United States senators Charles Schumer and Lindsey Graham are in China to obtain first-hand knowledge about China's foreign exchange policy.
Such a fact-finding trip may help the two develop a better understanding of the Chinese approach to dealing with the renminbi issue, the rationale behind it, and the country's foreign trade policy.
The two have become well-known figures here for their claim that China has been manipulating the value of its currency to gain a competitive edge for its exports.
That conclusion, however, was unfair in Chinese eyes. Many people here believe it was the result of lack of understanding about our philosophy and practice.
In July, China revalued the yuan, scrapped its link with the US dollar and began to use a basket of currencies as reference for the yuan's value.
Premier Wen Jiabao said eight days ago that the range for the yuan's fluctuation would be widen. But there will not be a one-off revaluation like the one in July, he said.
Chinese policy-makers are well aware that a more flexible foreign exchange system is an indispensable part of a market-based economic system.
But they also argue that the progress of foreign exchange reform should be in line with economic fundamentals and adaptability of Chinese enterprises, especially those in the financial sector.
Financial reform planners are wary of radical steps because they would certainly cause negative shocks to Chinese firms, the Chinese economy and the region.
It takes time to lift restrictions on capital flow one-by-one. It takes time to introduce risk-hedging tools, which are necessary for managing a more flexible currency. Chinese companies also need time to learn to employ the tools and adapt to the new environment.
An incremental approach is one of the underlying reasons for China's generally successful economic reform during the past decades.
When it comes to foreign exchange, this approach should continue.
After the July reform, market forces have been allowed to play a bigger role in determining the rate of the yuan. Room was left for further changes of the yuan's value, either upward or downward.
Since then, the yuan has gained more than 1 per cent.
In this regard, steady progress towards a more market-based foreign exchange system that suits the country's economic needs is the best approach. There is no hidden agenda such as the pursuit of a big trade surplus.
It is natural that China, as a member of the World Trade Organization, participates in global trade.
However, for an economy the size of China, domestic consumption should be the prime force propelling growth.
Currently, in every official document about growth strategy, stimulating domestic demand is a top priority.
For years, China and the United States have bickered over the size of China's trade surplus.
Chinese economists side with many overseas peers in their belief that the underlying cause for the US trade deficit was its own flawed policies.
While the United States focused on bilateral imbalance, China urged it to observe the issue from the global trade perspective, which would make the imbalance seem less severe.
They also want to remind the Americans that they had neglected US surplus in services trade, which would offset part of its deficit in trade of goods.

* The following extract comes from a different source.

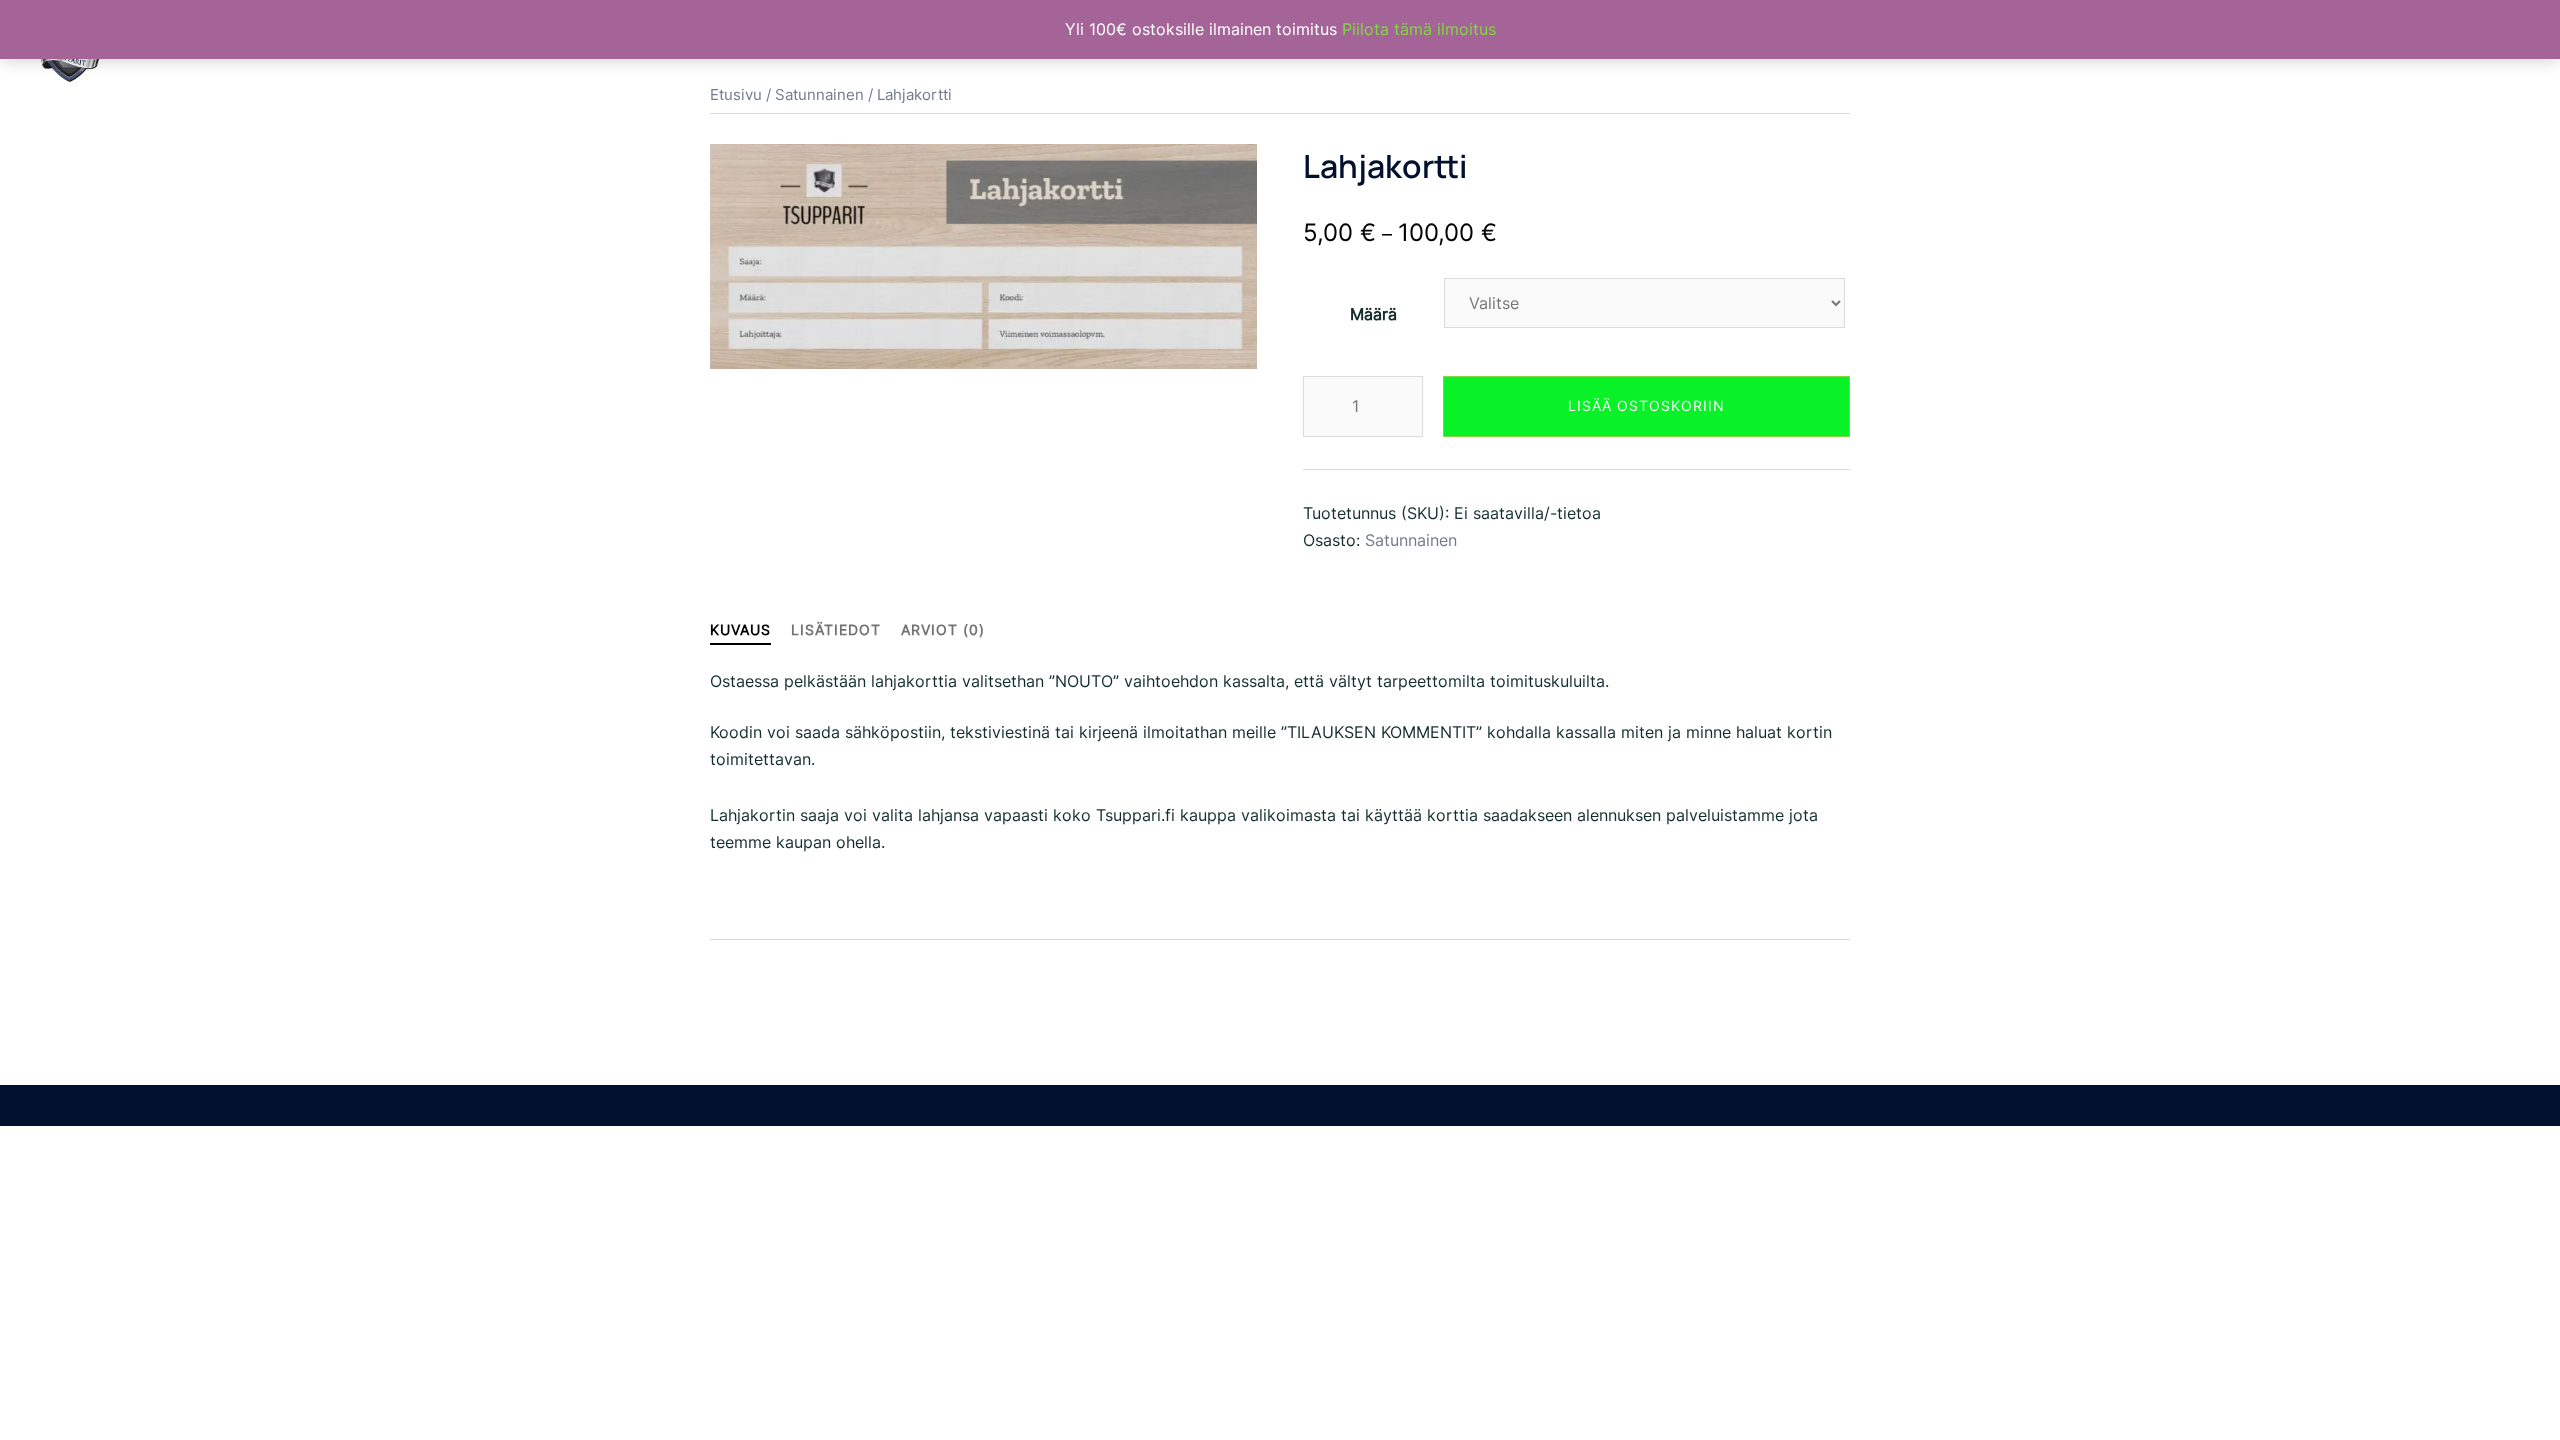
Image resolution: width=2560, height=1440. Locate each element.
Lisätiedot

The US also counts some entrepot trade as trade with China, which results in much larger trade imbalance statistics than those coming from Chinese customs.
It is unlikely that the differences will be settled during the visit of the two senators.
But it is a good opportunity for the Chinese hosts to say this again: US restrictions on some high-tech imports to China are unnecessary. Lifting these restrictions would greatly help American exporters no matter how one calculates the trade figures.